Cappelli: Why post-COVID remote may not be as rosy as you think
Discussions about work-from-home policies simply will not stop—and for good reasons.
First, the deadlines for employers to make decisions about remote policies keep getting pushed back. Remember when there was some consensus that we would be back in the office by Labor Day—and we meant Labor Day 2020?? The new and more infectious Delta variant of COVID-19 is pushing new cases back up among non-vaccinated communities. We aren’t sure now how long the immunity from vaccinations lasts. Some urban communities, including mine, are recommending masks again for indoor events. In this context, bringing people back to the office does not yet seem like a good idea, so there is no pressure to set permanent work-from-home policies in the short term.
Second, everyone is waiting to see what everyone else is going to do. Within communities, there is some consensus: The New York banks are telling all their employees to return, the Silicon Valley tech companies have made commitments to remote work. Many others are talking about a hybrid model, but there are so many possible varieties of this format that it doesn’t mean much to say you will have a hybrid approach. It is reasonable in this case to not be the nail standing up—especially if you don’t want to make your employees do something they don’t want to do, as competitors for your talent are heading in the other direction.

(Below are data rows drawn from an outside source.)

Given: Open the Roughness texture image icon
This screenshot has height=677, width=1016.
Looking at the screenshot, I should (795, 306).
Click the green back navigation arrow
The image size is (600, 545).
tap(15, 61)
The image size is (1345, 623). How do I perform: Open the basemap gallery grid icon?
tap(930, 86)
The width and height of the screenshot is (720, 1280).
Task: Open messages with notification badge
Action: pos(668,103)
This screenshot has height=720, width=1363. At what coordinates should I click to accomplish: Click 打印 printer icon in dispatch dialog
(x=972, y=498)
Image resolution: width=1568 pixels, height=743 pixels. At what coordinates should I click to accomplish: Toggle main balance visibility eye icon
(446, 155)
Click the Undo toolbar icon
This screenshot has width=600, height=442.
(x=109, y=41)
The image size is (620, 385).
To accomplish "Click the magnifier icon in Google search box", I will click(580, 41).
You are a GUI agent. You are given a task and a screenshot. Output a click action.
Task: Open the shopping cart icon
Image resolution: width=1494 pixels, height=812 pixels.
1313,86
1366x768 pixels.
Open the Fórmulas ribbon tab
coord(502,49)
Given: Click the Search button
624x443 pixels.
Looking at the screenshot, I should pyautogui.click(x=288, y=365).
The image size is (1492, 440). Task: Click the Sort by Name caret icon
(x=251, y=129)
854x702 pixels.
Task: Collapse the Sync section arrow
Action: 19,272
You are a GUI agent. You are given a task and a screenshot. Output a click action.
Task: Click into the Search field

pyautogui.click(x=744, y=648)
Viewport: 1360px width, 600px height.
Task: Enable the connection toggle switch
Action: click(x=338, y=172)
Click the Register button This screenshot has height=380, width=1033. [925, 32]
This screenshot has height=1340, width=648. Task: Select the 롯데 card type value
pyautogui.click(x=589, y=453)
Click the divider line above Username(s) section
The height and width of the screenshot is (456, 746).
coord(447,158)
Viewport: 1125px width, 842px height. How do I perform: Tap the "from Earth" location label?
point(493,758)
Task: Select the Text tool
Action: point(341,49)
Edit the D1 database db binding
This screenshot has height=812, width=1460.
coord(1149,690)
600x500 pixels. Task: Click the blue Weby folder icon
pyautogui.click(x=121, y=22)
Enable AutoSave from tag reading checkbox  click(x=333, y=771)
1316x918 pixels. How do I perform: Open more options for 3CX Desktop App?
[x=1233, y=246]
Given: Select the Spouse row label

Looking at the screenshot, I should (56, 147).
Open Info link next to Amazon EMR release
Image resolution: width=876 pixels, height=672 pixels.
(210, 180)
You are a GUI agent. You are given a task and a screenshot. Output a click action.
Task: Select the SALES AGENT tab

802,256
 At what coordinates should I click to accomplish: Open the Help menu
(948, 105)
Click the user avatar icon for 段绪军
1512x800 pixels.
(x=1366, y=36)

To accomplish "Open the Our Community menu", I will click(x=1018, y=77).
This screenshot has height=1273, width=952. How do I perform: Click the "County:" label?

But here is the big reason we should keep talking about and particularly thinking about work-from-home policies: We do not have much of an idea about how they will work. It just so happens that I have written a little book about this—you knew that was coming, right?—and here is the heart of the problem in two parts.
The first is, we really don’t know how well work-from-home actually performed during the pandemic because so many other things were going on at the same time that affected performance. Many businesses did well, in part because the economy was awash in fiscal stimulus money. Most employers report that their remote employees performed well but so did the on-site employees, whom we were applauding as downright heroic. Employees were also pulling together in the crisis, in some cases to save their employers, in most cases to save their jobs, and in virtually all cases to keep the lights on in society during what could otherwise have been a disastrous time. That’s pretty motivating.
There was something else going on that was very important and that we have paid little attention to: Management changed. In many organizations, leaders asked employees for help. In most, they pulled back on micro-managing—because they couldn’t do it remotely—and empowered employees by default to take more control over how they performed their tasks, especially making decisions about when to do which ones. In a few cases, supervisors were pushed to check in with employees and have serious conversations about how work was going. When we see subordinates every day, we may imagine we are in touch with them, but of course, that is not the case.
You get the idea. It is easy to think that simply allowing people to stay home caused things to go just as well as during the pandemic, but there were far too many things going on to think that just being out of the office by itself was the cause.
It’s a huge leap to assume things will continue to go as they have been with work-from-home after the pandemic. All the pandemic-related factors above go away. We will no longer all be pulling together, driven by all facing the same big challenges. The crisis that made that happen will be over, and now we will be even more divided if we have some workers home and some in the office, as most of the hybrid models imply. Another important difference is that we went into the pandemic with employees who mostly knew each other from face-to-face contact. Now, we have at least some fellow employees whom we have never met in person and going forward in a work-from-home context, new hires will not have that same face-to-face background experience, even in hybrid offices, because they just won’t be together as much.
Then, there are issues about work-from-home that most employers have not thought through completely—and some haven’t thought about at all. For example, how do we decide who gets to keep working from home, especially if we think that we should now have more people in the office? Is it based on prior performance? Do local managers get to decide? It is such a perk and so valuable for some people that you can expect more litigation around access. How will supervisors go about managing two groups of subordinates, one in the office more or less all the time, one in the office less, or perhaps hardly at all? Treating otherwise equal employees differently may be necessary, but it is a huge challenge for equity issues.
Here’s the last issue to think about for now: Human resource professionals know that few things are as difficult as pulling back a popular perk or practice, so the possibility of a mistake—rolling out a work-from-home policy that isn’t succeeding and then having to roll it back—comes with really big consequences.
So, this is an issue we had better keep mulling over until we figure it out.